Zero Negativity

Harville Hendrix, the founder of Imago Relationship therapy, and Helen LaKelly Hunt wrote a piece for Huffington Post that explains the toxicity of criticism in a relationship:

"Hurtful words in a relationship can be like a drop of red dye in a glass of water that turns the whole glass pink. What starts out as a slip of tongue, a small slight from one person to another, sets a process in motion that slowly (or quickly) permeates a relationship and begins to define its tone."

Instead, the two relationship experts recommend that couples make a commitment to "zero negativity." That means absolutely no negative talk, no constructive criticism, no jokes at the other's expense, nothing. "Even if the approach of zero negativity leads to, essentially, a vow of silence, eventually the mantle of fear will dissipate and both parties will find the warmth toward each other that they once had," they write.

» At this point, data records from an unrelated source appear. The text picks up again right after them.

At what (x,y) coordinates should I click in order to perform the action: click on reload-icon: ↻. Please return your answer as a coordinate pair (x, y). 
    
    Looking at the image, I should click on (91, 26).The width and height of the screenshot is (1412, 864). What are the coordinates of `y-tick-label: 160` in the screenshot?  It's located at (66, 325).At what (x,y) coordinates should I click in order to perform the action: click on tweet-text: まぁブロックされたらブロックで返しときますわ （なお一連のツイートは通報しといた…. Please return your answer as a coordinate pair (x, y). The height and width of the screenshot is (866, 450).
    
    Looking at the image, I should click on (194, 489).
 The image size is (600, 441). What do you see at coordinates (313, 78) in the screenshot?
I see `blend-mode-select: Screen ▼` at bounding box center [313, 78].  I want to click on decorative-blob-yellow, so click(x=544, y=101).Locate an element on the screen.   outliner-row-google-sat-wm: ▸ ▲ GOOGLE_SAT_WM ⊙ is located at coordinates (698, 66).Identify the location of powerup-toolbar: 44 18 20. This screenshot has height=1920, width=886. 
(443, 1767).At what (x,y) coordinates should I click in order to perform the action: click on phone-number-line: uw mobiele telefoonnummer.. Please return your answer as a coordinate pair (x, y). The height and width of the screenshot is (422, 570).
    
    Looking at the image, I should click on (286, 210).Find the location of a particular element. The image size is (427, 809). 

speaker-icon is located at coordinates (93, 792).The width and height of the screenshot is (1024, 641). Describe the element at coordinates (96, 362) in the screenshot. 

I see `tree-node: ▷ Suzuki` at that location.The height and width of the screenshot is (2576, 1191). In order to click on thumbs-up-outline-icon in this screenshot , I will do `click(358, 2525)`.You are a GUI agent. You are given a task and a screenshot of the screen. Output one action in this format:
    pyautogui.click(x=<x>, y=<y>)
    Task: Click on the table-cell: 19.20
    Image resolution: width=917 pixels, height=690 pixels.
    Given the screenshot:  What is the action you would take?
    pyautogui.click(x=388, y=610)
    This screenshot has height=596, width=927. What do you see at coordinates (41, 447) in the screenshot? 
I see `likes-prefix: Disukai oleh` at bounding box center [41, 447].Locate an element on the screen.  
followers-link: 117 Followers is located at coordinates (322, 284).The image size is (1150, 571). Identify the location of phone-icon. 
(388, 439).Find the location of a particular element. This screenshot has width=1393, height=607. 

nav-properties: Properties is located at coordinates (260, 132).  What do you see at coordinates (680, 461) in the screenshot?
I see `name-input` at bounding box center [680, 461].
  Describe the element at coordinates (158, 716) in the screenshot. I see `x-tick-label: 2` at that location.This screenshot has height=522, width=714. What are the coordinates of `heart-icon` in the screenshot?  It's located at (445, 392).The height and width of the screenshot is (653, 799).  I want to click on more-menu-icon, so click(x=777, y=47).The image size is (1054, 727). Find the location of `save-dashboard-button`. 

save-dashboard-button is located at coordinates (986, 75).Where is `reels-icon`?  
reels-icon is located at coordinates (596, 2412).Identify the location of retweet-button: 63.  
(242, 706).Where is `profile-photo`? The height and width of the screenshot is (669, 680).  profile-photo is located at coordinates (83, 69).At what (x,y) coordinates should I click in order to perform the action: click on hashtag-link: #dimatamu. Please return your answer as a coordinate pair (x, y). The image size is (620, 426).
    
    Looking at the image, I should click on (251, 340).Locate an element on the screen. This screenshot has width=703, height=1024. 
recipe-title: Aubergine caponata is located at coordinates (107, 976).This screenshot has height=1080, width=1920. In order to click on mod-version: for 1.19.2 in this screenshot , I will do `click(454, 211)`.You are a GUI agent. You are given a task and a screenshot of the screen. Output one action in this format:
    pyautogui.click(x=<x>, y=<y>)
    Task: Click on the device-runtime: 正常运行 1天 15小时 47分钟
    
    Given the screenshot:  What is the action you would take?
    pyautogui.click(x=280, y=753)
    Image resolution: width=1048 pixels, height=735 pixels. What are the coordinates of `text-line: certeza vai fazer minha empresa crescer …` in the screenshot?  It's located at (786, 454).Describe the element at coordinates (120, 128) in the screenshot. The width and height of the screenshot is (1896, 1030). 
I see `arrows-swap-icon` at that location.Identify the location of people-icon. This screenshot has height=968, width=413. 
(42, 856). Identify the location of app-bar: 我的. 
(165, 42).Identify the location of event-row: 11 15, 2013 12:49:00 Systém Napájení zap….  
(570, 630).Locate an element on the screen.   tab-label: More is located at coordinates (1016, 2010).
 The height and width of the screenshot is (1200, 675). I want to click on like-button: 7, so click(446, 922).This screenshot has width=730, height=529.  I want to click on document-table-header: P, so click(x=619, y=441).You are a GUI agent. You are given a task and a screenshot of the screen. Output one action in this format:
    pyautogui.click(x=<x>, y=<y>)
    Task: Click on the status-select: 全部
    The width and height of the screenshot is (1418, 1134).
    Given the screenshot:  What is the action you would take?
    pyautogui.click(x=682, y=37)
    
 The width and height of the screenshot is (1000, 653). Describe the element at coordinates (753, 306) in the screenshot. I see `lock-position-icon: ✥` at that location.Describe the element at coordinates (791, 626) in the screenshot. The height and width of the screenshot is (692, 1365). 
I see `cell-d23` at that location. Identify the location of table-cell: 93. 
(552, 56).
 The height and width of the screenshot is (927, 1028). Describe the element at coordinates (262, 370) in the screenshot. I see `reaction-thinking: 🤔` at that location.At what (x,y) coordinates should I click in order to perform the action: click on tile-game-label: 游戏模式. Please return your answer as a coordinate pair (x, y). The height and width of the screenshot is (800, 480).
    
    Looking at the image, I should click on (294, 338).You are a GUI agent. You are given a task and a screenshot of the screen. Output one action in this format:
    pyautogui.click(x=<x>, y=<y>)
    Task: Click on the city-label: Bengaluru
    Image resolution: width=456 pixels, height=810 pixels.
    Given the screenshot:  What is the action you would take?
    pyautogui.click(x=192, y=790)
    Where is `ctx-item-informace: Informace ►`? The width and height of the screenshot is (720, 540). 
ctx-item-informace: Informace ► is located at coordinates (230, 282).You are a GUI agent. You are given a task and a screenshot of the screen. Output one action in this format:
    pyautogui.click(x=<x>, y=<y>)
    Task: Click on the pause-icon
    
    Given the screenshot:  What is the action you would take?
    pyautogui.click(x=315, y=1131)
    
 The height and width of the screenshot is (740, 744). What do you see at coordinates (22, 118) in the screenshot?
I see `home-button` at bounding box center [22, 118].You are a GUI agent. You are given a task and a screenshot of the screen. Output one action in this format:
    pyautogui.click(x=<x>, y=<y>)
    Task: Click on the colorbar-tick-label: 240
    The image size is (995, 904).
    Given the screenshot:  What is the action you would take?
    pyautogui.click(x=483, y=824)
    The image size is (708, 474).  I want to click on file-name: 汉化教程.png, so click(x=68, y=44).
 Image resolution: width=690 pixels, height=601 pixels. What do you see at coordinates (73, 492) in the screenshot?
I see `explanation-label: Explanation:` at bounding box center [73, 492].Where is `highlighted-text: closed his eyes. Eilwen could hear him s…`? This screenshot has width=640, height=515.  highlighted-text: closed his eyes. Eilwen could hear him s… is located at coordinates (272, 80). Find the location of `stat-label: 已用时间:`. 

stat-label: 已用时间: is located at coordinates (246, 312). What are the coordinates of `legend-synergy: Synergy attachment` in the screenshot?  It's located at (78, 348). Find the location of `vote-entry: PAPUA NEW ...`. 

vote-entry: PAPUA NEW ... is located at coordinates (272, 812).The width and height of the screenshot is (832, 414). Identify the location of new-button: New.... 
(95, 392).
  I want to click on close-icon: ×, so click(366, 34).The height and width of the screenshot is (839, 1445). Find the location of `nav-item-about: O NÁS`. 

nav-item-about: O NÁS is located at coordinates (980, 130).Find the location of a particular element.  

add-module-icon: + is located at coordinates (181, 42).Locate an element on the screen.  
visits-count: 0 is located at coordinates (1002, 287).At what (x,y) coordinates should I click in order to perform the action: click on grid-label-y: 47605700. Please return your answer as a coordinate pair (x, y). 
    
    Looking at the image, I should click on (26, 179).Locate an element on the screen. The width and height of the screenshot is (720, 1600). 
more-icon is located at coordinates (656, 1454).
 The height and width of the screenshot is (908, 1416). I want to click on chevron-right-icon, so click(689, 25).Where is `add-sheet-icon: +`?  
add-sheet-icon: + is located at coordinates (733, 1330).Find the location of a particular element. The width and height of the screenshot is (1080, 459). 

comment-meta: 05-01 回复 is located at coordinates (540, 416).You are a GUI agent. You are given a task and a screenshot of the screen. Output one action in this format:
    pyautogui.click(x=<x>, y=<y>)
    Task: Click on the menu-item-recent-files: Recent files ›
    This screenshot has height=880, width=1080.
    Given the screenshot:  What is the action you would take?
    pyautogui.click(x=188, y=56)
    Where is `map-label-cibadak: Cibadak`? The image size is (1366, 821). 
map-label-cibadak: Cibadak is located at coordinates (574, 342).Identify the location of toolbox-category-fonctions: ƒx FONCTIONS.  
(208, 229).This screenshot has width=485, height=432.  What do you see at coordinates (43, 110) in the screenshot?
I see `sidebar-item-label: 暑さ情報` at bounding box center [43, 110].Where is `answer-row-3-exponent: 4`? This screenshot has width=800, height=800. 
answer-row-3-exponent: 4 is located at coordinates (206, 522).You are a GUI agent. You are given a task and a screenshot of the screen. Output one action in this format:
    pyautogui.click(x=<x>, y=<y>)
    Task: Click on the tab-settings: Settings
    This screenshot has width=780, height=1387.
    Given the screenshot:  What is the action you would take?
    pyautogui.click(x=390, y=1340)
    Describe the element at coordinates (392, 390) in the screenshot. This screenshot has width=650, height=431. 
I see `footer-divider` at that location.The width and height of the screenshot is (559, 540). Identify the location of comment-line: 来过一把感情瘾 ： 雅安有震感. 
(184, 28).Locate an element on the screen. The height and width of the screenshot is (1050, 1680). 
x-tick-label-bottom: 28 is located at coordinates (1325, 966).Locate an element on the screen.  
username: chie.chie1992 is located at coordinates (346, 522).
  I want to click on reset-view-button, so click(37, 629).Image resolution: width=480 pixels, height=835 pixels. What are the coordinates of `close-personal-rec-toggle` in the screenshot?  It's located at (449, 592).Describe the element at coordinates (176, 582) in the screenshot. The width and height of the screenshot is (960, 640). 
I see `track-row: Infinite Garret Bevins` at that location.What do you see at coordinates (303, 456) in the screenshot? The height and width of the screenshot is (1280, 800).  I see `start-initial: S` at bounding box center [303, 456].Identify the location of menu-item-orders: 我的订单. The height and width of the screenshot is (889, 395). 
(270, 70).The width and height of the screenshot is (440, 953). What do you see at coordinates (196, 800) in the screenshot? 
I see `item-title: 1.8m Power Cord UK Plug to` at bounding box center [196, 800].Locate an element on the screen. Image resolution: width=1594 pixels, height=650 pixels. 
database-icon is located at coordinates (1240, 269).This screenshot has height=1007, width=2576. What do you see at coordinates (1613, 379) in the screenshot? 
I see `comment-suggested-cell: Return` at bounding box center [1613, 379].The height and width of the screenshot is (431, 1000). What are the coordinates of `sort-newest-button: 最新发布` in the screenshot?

The authors are careful to point out that this commitment does not mean couples cannot voice their concerns about the relationship, but rather that they do so in a more conscious, careful, loving way, than through barely-veiled critiques. Hendrix and Hunt suggest that couples make an appointment to have a conversation about any sort of concern - being upfront that there is something that needs to be addressed. "Knowing that you are going to express something critical takes away the element of surprise and defensiveness in the other person, and allows you to state your concern in a thought out, gentle way. It makes it much more likely that they will be willing to compromise and come closer to your side of the fence," they write.

Outside of the official, Couple-Sanctioned Relationship Conversation, couples should continue practicing the no negativity approach - why not try it for a few days, a week? Make it a game? Even the act of having your partner read the article can be a step toward repairing any holes in your connection.